What is the performance that you should be delivered to your user for them to consider the service healthy? For example, 200ms to open a mailbox, 500ms to download an attachment etc.
► Once you’ve define that, you want to know how often you deliver a good service.
► And that means to calculate the % of time you deliver the service below the threshold. For example, you want to make sure that 98% of the time, the Exchange Online feature can be used by your user with the performance that you have define.
And that is your Service Level Target.
You can see on the top right of the dashboard that the SLT here is 98% and you can see what it means in term of minutes.
► Basically 98% of SLT allow the service to be down or degraded 29 minutes per month.
► It allows you to communicate on something real, something that your users understand, and it gives a very good sense of the quality of the service that you provide to your locations and to your users.
The top two gauges are a consolidation of all the services / actions for all the locations. The top left represents the pure availability of them when the top right shows the overall achievement of the Service Level Target.
So right here, it looks good. But it is not because your overall performance is good that it is the same for each location. And that is why it is important to check what is really happening location per location.
As we can see on “top critical locations” chart, Boston seems to have way more problem than the 2 other ones.

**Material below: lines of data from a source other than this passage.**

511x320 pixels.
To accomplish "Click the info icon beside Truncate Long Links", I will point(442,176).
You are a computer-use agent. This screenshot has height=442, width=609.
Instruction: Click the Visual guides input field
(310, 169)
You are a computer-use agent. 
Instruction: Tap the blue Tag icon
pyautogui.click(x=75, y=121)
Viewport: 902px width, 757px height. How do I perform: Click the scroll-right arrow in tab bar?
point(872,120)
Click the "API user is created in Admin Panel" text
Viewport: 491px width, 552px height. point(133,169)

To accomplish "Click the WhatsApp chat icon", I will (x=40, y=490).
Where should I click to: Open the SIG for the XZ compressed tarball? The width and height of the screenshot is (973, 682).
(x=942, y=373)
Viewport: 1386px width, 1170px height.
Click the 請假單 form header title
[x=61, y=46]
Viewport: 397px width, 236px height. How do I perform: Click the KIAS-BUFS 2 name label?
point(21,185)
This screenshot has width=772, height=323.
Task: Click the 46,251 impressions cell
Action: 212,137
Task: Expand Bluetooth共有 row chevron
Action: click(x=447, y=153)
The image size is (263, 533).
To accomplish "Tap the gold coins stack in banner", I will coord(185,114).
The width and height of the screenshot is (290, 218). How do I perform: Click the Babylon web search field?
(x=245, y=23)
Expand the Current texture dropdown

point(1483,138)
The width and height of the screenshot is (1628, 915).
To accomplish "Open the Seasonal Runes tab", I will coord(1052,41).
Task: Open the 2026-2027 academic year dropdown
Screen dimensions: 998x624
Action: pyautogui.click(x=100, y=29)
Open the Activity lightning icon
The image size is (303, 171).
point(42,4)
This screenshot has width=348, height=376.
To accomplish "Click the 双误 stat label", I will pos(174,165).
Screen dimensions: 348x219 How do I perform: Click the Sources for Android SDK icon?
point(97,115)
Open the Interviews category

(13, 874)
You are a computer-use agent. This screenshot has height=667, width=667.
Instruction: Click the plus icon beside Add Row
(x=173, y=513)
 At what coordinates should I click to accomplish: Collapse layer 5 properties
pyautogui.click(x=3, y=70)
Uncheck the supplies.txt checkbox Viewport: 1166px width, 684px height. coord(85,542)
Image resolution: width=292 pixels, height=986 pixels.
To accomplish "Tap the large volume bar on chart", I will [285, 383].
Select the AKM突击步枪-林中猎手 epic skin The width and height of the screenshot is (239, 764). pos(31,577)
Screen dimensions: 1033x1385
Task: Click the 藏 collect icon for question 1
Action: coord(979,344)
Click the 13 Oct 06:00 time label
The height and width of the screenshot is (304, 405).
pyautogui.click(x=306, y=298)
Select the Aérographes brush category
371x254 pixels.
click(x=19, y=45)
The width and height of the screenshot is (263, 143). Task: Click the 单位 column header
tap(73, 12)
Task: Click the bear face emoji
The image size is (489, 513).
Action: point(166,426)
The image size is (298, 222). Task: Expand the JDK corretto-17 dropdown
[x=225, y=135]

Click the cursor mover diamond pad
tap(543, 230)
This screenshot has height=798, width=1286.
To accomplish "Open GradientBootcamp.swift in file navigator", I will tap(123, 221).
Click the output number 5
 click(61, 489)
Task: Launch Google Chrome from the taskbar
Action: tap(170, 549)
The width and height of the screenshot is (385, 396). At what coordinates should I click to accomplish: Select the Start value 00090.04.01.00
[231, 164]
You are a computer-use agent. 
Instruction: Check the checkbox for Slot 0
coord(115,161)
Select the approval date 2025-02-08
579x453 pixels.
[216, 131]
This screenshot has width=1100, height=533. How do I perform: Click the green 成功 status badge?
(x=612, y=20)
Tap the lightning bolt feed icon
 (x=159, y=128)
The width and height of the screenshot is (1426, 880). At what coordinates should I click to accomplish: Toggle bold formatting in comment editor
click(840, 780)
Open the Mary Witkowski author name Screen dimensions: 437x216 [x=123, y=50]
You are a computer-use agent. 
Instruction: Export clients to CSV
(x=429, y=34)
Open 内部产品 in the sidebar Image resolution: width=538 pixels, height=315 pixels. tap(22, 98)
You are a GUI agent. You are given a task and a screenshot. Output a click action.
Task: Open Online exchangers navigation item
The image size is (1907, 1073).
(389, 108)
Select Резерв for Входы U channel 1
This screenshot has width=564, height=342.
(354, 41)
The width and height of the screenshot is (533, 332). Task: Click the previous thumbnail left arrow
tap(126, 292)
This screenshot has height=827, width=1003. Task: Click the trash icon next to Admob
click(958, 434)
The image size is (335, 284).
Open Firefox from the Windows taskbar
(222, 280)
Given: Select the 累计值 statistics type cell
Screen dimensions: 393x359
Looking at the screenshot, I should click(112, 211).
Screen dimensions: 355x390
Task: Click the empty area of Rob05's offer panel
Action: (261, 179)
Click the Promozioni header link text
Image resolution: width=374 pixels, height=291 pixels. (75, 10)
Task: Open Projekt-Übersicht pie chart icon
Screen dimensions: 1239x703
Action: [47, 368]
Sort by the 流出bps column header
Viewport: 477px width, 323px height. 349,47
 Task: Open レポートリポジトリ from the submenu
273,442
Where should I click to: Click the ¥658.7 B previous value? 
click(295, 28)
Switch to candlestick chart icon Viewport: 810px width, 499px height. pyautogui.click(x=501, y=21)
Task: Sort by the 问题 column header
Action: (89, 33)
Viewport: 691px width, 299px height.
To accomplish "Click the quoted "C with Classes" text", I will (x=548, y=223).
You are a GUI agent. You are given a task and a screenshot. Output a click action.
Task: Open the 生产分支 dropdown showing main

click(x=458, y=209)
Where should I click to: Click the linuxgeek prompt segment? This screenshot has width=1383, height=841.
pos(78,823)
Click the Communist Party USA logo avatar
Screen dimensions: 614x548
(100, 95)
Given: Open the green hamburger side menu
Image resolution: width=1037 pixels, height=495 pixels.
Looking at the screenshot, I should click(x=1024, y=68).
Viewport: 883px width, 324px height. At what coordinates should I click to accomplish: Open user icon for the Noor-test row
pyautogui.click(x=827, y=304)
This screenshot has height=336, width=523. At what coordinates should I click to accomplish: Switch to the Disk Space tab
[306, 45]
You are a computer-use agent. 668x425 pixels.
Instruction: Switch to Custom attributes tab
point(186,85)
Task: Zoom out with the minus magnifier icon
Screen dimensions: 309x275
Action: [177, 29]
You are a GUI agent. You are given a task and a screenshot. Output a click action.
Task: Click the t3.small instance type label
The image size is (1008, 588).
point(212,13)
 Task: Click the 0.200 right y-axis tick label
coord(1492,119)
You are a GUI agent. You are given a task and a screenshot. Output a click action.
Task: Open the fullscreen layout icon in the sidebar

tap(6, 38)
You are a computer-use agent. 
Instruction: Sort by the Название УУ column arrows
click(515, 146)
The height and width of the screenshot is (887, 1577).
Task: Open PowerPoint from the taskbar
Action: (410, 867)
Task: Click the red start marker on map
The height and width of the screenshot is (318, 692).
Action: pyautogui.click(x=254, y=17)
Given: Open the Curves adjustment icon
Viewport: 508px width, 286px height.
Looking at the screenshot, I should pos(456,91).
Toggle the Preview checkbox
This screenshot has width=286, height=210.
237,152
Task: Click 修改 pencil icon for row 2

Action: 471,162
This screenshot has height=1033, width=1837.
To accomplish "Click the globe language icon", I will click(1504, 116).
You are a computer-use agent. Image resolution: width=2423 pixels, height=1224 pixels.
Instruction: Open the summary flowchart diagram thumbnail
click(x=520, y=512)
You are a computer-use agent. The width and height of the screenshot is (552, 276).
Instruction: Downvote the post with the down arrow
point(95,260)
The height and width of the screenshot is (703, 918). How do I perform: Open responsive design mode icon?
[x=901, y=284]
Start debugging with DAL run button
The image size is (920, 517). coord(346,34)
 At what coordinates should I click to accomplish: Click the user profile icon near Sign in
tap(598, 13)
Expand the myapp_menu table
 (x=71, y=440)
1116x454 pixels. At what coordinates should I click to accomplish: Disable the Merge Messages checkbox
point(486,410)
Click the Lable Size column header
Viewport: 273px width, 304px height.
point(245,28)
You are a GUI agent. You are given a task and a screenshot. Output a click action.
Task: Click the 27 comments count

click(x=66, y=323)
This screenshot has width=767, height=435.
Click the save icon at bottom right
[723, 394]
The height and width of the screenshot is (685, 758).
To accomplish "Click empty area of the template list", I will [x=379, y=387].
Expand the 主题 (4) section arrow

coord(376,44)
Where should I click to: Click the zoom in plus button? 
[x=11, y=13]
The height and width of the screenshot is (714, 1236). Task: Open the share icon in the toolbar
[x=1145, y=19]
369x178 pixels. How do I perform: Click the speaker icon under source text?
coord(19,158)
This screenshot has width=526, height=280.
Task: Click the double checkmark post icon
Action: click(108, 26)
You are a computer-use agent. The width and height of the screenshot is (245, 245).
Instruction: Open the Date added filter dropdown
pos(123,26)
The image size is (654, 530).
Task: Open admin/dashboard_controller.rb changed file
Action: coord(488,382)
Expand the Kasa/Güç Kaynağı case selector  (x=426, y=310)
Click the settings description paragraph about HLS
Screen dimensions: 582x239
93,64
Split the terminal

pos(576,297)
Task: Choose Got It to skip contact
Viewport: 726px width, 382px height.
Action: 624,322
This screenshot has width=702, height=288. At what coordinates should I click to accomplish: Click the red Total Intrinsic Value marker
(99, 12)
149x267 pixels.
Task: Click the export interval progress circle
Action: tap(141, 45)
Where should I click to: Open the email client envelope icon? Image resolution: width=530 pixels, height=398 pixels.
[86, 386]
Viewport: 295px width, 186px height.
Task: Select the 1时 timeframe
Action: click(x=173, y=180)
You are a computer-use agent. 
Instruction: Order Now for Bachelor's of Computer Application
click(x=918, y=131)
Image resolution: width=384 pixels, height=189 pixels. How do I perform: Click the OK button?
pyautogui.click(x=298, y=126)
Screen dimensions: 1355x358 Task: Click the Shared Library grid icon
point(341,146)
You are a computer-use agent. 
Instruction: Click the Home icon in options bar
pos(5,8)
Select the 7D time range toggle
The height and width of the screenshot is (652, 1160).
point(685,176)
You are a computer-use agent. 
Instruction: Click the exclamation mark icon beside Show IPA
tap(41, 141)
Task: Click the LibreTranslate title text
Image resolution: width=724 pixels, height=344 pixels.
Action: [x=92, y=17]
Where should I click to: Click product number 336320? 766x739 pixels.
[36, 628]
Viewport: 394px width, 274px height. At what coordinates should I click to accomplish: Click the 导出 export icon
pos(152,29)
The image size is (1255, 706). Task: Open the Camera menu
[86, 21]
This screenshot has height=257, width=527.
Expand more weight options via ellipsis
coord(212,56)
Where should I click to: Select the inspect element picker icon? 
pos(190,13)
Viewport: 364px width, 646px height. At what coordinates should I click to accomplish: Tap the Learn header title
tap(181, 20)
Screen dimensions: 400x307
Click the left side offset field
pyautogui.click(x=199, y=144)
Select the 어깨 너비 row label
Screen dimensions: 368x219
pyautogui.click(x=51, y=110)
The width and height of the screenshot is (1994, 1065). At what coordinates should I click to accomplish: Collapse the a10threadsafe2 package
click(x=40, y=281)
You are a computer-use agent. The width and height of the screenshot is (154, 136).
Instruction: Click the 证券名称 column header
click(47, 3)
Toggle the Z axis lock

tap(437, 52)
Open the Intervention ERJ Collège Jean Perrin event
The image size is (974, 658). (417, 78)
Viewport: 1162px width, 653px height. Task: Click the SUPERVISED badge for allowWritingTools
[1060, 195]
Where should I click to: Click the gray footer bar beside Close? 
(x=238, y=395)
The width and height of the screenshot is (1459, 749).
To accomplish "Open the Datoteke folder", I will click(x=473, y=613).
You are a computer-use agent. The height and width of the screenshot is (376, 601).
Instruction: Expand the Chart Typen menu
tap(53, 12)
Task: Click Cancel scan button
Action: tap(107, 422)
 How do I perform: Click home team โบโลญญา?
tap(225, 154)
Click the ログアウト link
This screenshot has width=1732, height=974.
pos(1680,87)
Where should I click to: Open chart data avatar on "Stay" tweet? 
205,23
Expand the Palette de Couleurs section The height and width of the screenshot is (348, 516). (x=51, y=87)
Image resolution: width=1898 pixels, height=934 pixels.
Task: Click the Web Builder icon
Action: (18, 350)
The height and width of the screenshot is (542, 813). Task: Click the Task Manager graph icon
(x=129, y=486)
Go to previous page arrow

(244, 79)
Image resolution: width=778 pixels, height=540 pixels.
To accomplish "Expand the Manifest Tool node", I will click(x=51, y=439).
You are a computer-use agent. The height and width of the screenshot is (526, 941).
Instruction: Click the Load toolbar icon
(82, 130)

So let’s take a look at Boston statistics alone to have a better idea of what is going on there.
Now that we have isolated Boston from the other location, you can see that Boston is not necessarily meeting our service level targets.
You can see that several actions, corresponding to services that you deliver to your users, experienced more issues than they should. Free/busy, Search through mailbox, and downloading attachments do not provide the desired quality of service in Boston.
So now we want to know what happened and try to quickly understand who/what is responsible for these issues.
That is why we are going to take a look at our PowerBI triage dashboard.
We are here focusing again on the Boston statistics in order to quickly understand how to improve the situation in Boston.
As you can see, the % network performance uptime shows that almost 50% of the time the network between Boston and Office 365 is below our performance threshold.
You can see below that they often have excessive round-trip time, and packet loss as well as high DNS resolution requests.
Right here already, you clearly have enough information to ask your Boston network team to investigate the issue and fix it.
As problem usually never come alone, we can also see here in that the ADFS Proxy there experienced some problems.
We also see below that federation request status request time dramatically rose, impacting of course the end-user experience.
Again, you can directly contact the ADFS team to have the problem fixed.
But you can also provide more information by going into the platform level dashboard of ADFS Proxy.
Here we can see that our federation request performance was 50% below our defined performance threshold.
But we can also see in the graph below that the ADFS Proxy server experienced excessively high CPU, RAM and disk time.
So again, instead of contacting Microsoft because of performance issues that you don’t understand, you now have more than enough information to check with the identity management team so they can resolve the ADFS Proxy issues that we see coming out of Boston.
To sum up that part, we can see here how the triage dashboard can breach the silos between your IT departments, avoiding the blame game and going straight to the root cause of the issue.
And finally, we have seen with our top-level dashboard that even if the performance of the services looks good overall it is important to track it as well at the location level.